Foundation-model reconstruction#
Embed cells with a frozen pretrained FM, train a lightweight MLP decoder on top, score the reconstruction. The pipeline is identical for SE (STATE), scGPT, scConcept, SCimilarity, or your own FM — only step 1 swaps the wrapper class.
Pipeline
Data — load expression, split train / test.

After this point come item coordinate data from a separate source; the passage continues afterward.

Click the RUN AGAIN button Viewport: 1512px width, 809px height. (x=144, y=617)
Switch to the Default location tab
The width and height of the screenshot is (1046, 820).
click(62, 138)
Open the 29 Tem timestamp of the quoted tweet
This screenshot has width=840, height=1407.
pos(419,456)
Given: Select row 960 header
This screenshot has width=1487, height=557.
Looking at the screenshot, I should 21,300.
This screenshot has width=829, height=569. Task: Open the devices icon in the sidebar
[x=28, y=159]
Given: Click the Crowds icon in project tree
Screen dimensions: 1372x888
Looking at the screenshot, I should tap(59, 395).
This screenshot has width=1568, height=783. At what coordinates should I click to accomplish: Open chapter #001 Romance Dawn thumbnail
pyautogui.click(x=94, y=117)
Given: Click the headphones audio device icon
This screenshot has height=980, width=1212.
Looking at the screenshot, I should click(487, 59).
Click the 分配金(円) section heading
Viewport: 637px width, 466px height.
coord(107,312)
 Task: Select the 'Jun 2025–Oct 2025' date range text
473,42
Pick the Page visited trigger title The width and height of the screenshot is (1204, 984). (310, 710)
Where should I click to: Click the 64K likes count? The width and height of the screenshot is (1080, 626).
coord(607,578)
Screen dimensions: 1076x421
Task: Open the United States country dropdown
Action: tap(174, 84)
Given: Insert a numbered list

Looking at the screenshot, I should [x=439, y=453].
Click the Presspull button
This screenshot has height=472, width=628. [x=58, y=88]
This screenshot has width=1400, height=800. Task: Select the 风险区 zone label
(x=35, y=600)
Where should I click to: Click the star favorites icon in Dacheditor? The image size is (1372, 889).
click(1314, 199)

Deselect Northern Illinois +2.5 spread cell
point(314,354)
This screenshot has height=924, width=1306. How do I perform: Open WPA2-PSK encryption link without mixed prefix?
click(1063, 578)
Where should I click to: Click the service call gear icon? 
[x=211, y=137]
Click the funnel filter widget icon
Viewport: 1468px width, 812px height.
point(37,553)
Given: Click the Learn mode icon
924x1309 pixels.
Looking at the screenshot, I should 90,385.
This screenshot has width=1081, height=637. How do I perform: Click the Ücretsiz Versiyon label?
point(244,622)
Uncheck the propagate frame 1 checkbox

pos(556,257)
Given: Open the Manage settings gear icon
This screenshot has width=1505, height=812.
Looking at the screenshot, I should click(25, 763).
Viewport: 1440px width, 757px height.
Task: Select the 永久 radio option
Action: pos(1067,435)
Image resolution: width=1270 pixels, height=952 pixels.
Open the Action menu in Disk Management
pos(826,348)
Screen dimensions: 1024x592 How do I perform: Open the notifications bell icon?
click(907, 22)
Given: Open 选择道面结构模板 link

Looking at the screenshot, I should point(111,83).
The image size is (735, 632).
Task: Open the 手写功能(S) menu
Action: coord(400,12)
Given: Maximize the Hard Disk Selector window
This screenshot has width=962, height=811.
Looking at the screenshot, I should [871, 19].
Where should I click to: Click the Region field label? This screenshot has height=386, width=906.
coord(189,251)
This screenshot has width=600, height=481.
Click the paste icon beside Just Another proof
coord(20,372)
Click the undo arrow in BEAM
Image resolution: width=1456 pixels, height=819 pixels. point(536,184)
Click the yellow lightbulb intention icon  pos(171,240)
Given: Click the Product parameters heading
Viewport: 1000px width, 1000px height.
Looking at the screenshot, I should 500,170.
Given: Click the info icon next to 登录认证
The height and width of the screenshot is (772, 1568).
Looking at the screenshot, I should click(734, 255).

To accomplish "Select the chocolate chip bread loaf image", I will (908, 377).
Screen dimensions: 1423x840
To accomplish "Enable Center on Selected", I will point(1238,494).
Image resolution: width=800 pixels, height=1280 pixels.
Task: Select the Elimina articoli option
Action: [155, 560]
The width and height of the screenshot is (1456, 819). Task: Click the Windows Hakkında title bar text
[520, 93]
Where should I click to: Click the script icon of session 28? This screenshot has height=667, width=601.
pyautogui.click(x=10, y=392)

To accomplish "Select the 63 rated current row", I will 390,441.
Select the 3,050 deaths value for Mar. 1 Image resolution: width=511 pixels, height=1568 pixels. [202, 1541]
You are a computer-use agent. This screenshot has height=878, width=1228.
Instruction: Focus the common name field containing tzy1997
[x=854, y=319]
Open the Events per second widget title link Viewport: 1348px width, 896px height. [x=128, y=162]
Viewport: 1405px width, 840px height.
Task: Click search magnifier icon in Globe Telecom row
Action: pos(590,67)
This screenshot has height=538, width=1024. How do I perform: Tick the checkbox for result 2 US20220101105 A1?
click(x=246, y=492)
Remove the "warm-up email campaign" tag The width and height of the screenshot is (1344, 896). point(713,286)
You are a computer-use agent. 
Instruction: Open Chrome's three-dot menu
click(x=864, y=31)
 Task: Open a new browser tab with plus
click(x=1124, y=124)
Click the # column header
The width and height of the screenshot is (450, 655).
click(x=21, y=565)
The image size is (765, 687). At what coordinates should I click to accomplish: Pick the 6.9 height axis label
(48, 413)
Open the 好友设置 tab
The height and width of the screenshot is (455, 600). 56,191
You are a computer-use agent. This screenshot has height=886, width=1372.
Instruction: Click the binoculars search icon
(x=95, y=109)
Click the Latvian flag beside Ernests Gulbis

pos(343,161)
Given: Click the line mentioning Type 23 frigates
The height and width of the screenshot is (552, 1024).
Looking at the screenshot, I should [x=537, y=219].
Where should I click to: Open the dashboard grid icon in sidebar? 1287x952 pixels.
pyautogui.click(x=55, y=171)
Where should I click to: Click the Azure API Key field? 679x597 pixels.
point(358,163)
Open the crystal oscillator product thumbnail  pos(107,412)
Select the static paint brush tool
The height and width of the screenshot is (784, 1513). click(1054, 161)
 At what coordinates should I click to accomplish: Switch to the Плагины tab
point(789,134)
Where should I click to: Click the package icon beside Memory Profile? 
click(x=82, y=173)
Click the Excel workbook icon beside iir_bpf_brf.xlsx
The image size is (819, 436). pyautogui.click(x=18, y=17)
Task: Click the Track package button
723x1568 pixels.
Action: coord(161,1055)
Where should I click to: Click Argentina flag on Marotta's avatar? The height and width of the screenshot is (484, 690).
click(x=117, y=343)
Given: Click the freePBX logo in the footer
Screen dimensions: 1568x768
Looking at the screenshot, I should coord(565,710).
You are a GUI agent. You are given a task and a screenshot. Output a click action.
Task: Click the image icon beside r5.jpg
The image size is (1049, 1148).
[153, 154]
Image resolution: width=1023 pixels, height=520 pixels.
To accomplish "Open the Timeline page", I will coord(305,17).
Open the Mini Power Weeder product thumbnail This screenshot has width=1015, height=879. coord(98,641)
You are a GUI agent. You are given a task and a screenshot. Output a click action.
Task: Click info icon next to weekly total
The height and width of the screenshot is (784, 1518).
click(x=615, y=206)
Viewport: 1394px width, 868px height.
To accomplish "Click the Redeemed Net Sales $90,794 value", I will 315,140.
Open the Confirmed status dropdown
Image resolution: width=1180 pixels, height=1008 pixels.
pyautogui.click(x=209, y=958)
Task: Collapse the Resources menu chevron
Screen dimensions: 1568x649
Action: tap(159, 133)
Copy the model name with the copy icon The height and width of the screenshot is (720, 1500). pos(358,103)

Embed — run the FM on both splits, store at
adata.obsm["X_fm"].Train a lightweight MLP decoder on
(Z_train, X_train).Reconstruct — decode the held-out embeddings into
adata_pred.Score —
compute_all_metrics(adata_test, adata_pred).Compare multiple FMs — stack scores and render the funky map.
We use SE as the concrete FM (it runs in the same cstm_scvi_env
as the rest of the tutorial). The other FMs each need their own conda
env; swap the wrapper class in step 1 and the rest of the pipeline is
unchanged.
import os, sys, warnings
from pathlib import Path
# Disable tqdm progress bars: in nbconvert, tqdm + state's dataloader
# workers stall the kernel via the ZMQ stdout pipe (see fm.ipynb timeouts).
# Has to be set BEFORE any module imports tqdm.
os.environ["TQDM_DISABLE"] = "1"
# Prefer the public src over any pip-installed sc_reconstruction (which may
# come from a stale private clone in the active env).
sys.path.insert(0, str(Path("..").resolve() / "src"))
import numpy as np
import pandas as pd
import scanpy as sc
import torch
import lightning as L
from anndata import AnnData
from torch.utils.data import DataLoader, Dataset
warnings.filterwarnings("ignore")
# Pick ONE FM. The others are listed for reference — uncomment the one whose
# weights you have and whose env you are running in.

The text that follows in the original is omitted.